Kahramanmaraş merkezli depremlerin ardından, olası bir İstanbul depreminde etkilenecek iller arasında yer alan Tekirdağ’da, Namık Kemal Üniversitesi Yapı İşleri ve Teknik Daire Başkanlığı’nda Rektör Prof. Dr. Mümin Şahin’in talimatıyla kurulan uzmanlardan oluşan bir ekip ilde depreme karşı riskli yapıları belirleme çalışmaları başlattı.
Çalışma kapsamında depremden etkilenmesi beklenen Tekirdağ genelinde yaklaşık 100 bin yapı stoku taranıp, durumları tespit edildi. Tekirdağ merkezindeki 55 bin binanın 6 bin tanesinin 1998 yılından sonra inşa edildiği belirlendi.
Namık Kemal Üniversitesi Yapı İşleri ve Teknik Daire Başkanı Dr. Öğretim Görevlisi Ahmet Bal, “17 Ağustos 1999 depreminin üzerinden 25 yıl geçti. Bu süreçte çok önemli çalışmalar yapıldı. Tekirdağ’ımızdaki ilçelerimizle beraber ciddi tarama yöntemlerini kullanarak yapılarımızın taranmasını sağladık ve belli oranda da bunu gerçekleştirdik. Yaklaşık 100 bine yakın yapı stoku taranmış oldu ve bu yapılarla ilgili durumlar tespit edildi.
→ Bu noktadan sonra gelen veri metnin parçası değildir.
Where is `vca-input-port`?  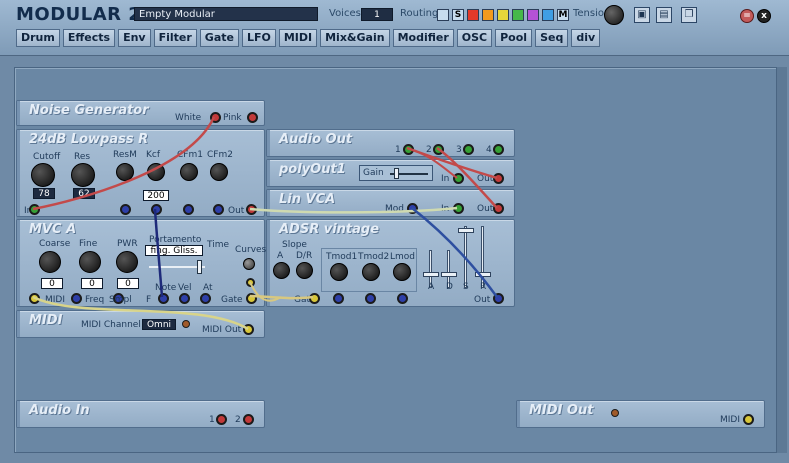
vca-input-port is located at coordinates (458, 208).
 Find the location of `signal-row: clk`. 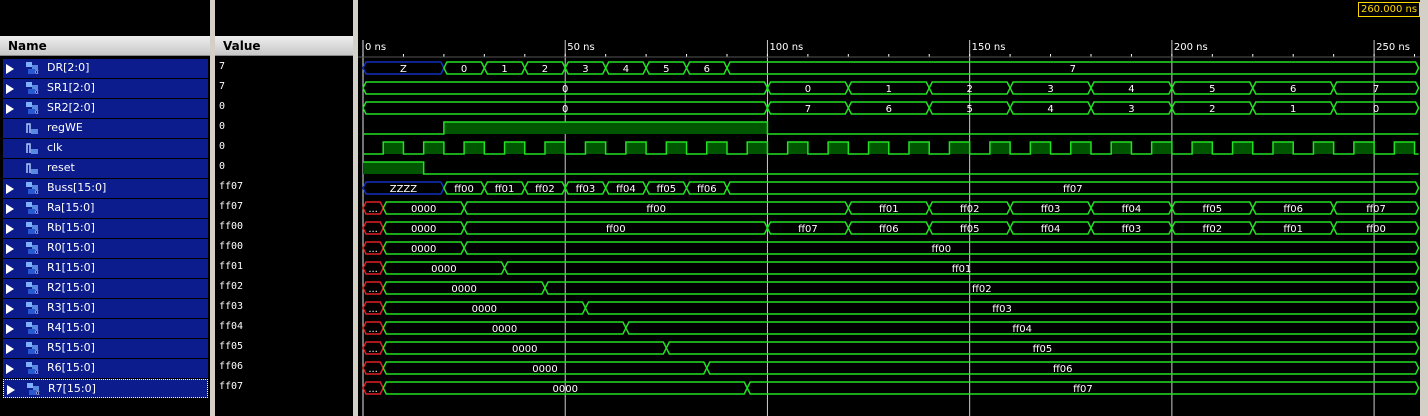

signal-row: clk is located at coordinates (106, 148).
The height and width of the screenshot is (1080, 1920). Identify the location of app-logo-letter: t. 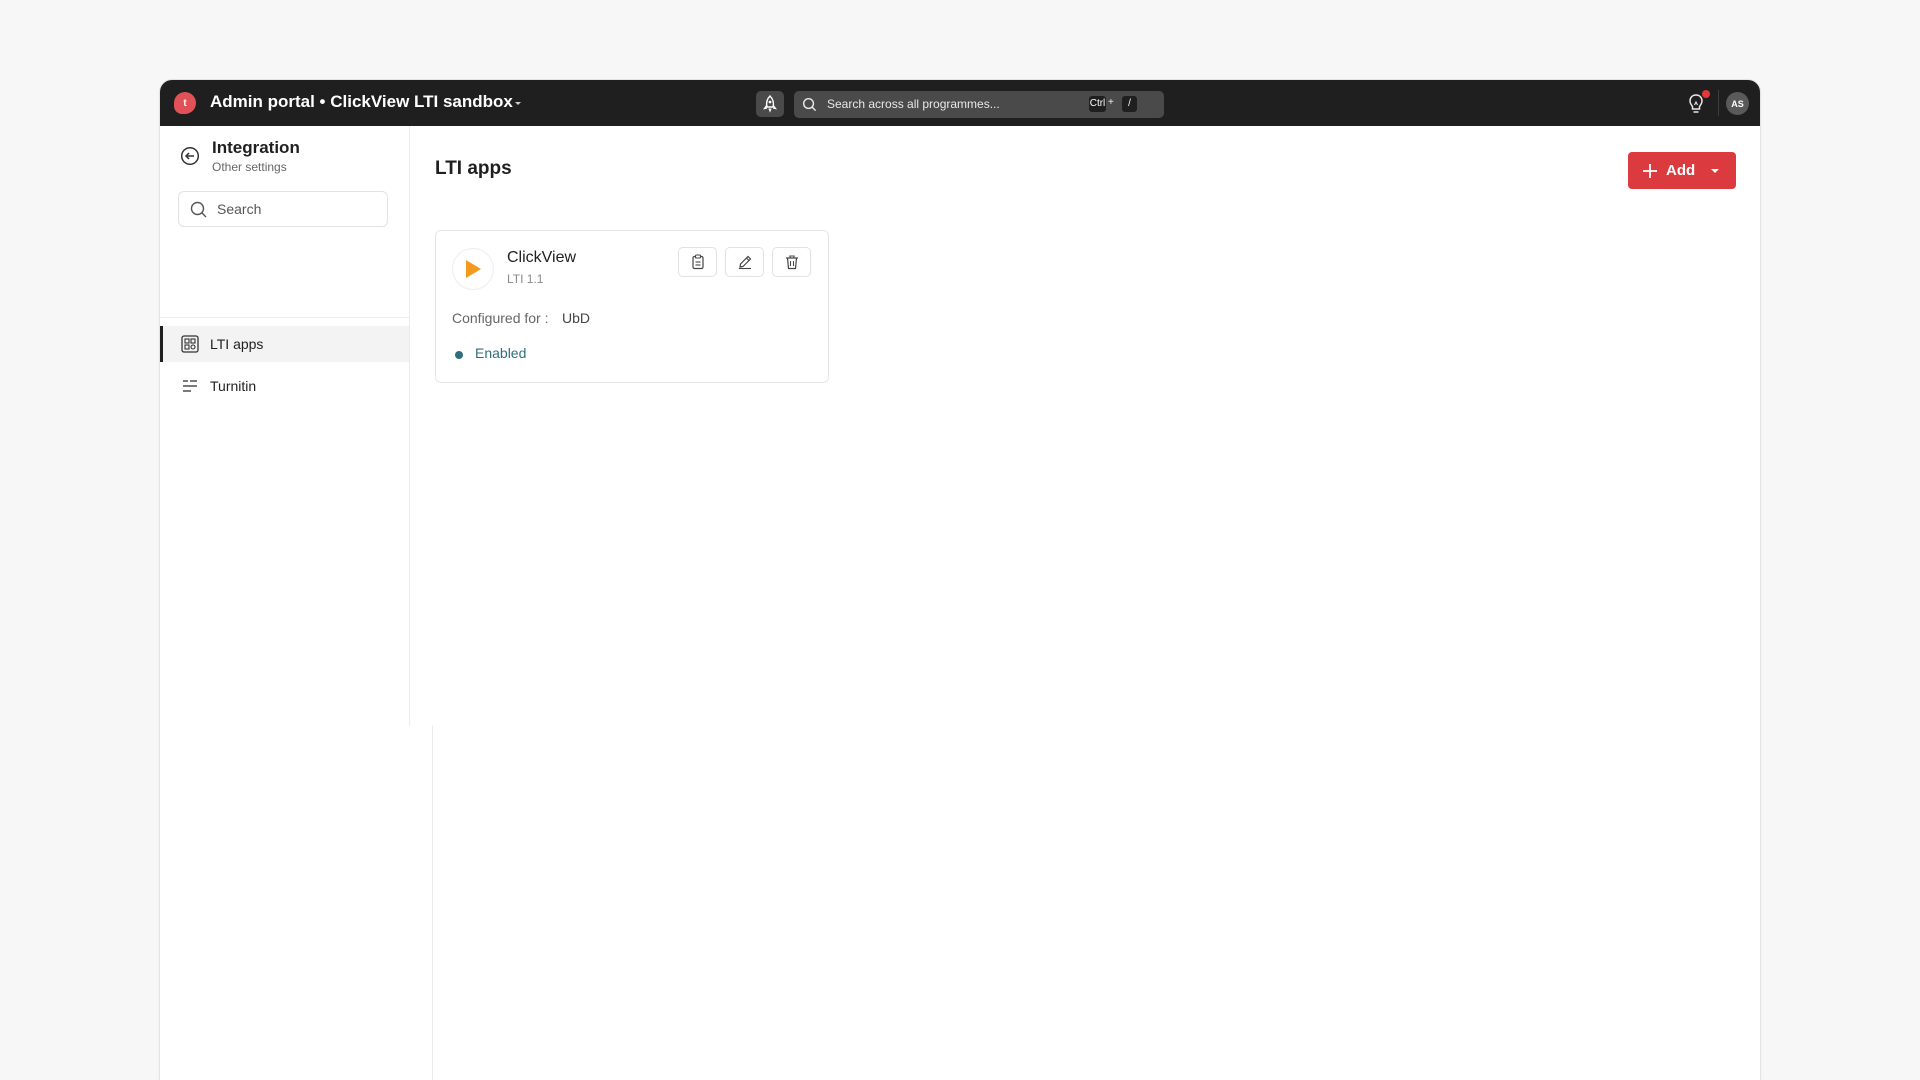
(185, 103).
Hızlı taramada tüm Tekirdağ ilçeleri dahil 1500- 2 bin binanın göçmesini öngörüyoruz” dedi.
Yapıların taranmasının kendileri için yeterli olmadığını söyleyen Ahmet Bal, depremde ikinci bir afet olan tsunaminin söz konusu olduğunu dile getirdi. Marmara Denizi’nin iç deniz olmasına rağmen 3 büyük çukurun tsunami riskini tetikleyen çukurlar olduğunu belirterek, Tekirdağ’da ciddi bir tsunami riski olduğunu ifade etti.
Dr. Ahmet Bal, yaklaşık bin metre olan Çınarcık çukurunun 1999’daki 17 Ağustos depreminde Gölcük Değirmendere’de dalga yüksekliğini 4,5 metreye ulaştırdığını belirterek, Tekirdağ’da benzer bir durumun oluşabileceğini söyledi.
Tekirdağ’da yapı stoklarının iyileştirilmesi gerektiğini vurgulayan Bal, sahilde denize çok yakın yapılaşmaların olduğunu, bu yapıların tsunamiye karşı dirençli hale getirilmesi gerektiğini söyledi. Yapılaşmanın deniz bölgesinden uzaklaştırılması ve kıyı kanununun uygulanması gerektiğini belirtti.